IGP-based LFA would be a good enough fast reroute mechanism in their topology, but (as far as I understood) they decided not to use it. The answer I got from Ian Farrer during his PLNOG presentation was brilliant: “I couldn’t find a single business use case that would require 50 msec failover, and we can easily get 200 msec convergence with IGP.

The cherry on the top of the already-beautiful cake: they hate the complexities of dual stack, so the access network (horseshoes) is IPv6-only.

End result: extremely simple and reliable network. Easy to operate, easy to troubleshoot, built with traditional technologies, and using traditional equipment (they decided to use ASR 9000s for PE and core routers).

More information

More information

8 comments:

  1. This is nothing extraordinary and people were doing that for years with 1g speeds. what is extraoridinary is that they are no mpls and ipv6. I wonder what is their limit on number of boxes per ring. there is always this temptation of to get another box in.
    Replies
    1. Ivan, where did you read about tailf ? all i see is netconf / yang in their oresentations and talks
    2. I actually met Carl @ Interop. They also did an interesting Packet Pushers podcast.
  2. There's another good presentation from RIPE 67, by Peter Löthberg "TeraStream – A Simplified IP Network Service Delivery Mode", video and slides here https://ripe67.ripe.net/archives/video/3/
    Replies
    1. Peter Löthberg is the man. :D
  3. I agree the hub/spoke topology using DWDM is nothing new at all. The horseshoe is the physical fiber topology, also nothing new. Your sites are limited to the number of DWDM channels (80/96) the ring can support and how much bandwidth is going to each site.
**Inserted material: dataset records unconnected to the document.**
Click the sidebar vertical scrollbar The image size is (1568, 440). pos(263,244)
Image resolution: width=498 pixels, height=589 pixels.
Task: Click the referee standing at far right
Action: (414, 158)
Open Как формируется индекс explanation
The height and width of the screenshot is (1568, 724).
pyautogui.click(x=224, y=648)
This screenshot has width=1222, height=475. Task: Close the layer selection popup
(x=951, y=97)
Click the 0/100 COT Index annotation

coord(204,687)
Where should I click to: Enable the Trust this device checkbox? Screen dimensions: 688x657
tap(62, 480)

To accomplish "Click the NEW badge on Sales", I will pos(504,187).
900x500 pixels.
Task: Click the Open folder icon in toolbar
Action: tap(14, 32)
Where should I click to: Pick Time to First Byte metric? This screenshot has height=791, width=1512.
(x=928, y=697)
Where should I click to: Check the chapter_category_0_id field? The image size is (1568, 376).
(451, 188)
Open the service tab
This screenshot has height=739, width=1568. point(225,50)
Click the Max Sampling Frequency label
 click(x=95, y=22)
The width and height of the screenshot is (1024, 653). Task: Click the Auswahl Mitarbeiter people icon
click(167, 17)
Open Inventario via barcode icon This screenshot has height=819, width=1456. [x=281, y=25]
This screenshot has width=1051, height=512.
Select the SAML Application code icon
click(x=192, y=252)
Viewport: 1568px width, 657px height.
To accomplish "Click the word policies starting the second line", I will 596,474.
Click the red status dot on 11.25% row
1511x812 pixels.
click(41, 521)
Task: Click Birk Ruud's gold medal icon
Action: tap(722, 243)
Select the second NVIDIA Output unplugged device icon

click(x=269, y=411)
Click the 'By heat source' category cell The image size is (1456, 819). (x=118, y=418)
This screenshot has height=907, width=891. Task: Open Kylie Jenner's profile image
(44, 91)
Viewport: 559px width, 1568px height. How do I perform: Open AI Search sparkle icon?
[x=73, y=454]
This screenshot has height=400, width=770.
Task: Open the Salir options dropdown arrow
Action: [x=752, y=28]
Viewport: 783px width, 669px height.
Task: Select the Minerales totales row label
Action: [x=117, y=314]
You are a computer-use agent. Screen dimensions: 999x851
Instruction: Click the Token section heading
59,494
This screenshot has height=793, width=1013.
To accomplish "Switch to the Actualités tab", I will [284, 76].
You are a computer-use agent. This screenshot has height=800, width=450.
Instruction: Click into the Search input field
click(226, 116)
What is the cooler part is the all-IPv6 network, but part of me thinks it's way more complex than it needs to be. The other big part of Terastream was collapsing the number of routers from a bunch to basically two at each site and then the core routers. They are doing this by making the routers do a lot of work and not separating functions.

    One correction you should make in the blog post: The reality is they are still using transport systems. The ASR9K doesn't have a coherent tunable 100G interface and coherent tunable CFP aren't quite out just yet and there is no router support for them. The only vendor shipping a coherent tunable 100G port is Juniper on the PTX.

    In the presentation posted they use the terms "physical" and "logical" for the packet/optical piece. The "logical" solution (what they are doing today) involves using the management/control plane to make the 100GE CFP port on the router look like a tunable port by managing a 1:1 relationship with the coherent tunable port on the transport shelf, in this case Cisco M6, they even show a diagram stating "iOverlay" which is a Cisco term. Cisco makes the M6 look like a transparent extension to the ASR9K but it's really connected via a transponder. Cisco is pushing this over router coherent optics now because they can't get the density on the router. For instance the new NCS6K will likely never have built-in DWDM optics, they will always use an add-on shelf (NCS4K/2K) and then make the transponder interconnect really cheap using CPAK/MPO cables. You will be able to "tune" the port on the routers since there is a 1:1 relationship. It looks like they have done some testing with Coriant (old NSN) and ALU transport gear as well.

    The rest of the "transport system" is just passive mux/demuxes and amps if you aren't using the ROADM modules. If you don't need a multi-degree ROADM then all you need is a mux/demux.
    Replies
    1. Replying to my own post but further looking at the presentation what is crazy is they have a full mesh of actual fiber between the R2 nodes. It must be nice to have access to that much fiber. :)
  4. It is very interesting - and I actually asked this question to one of the presenters of the design. What would be the Core Router, if there is no MPLS? By design they will have to have peering right? Then the Core Router in this design would have to have Full BGP Table (400k+ IPv4 now, 500k+ in the near future). What would be that beast, that has to have Nx100G interfaces , that has to carry at line rate the 500k+ prefixes?
    I wasn't given an answer to this question of mine.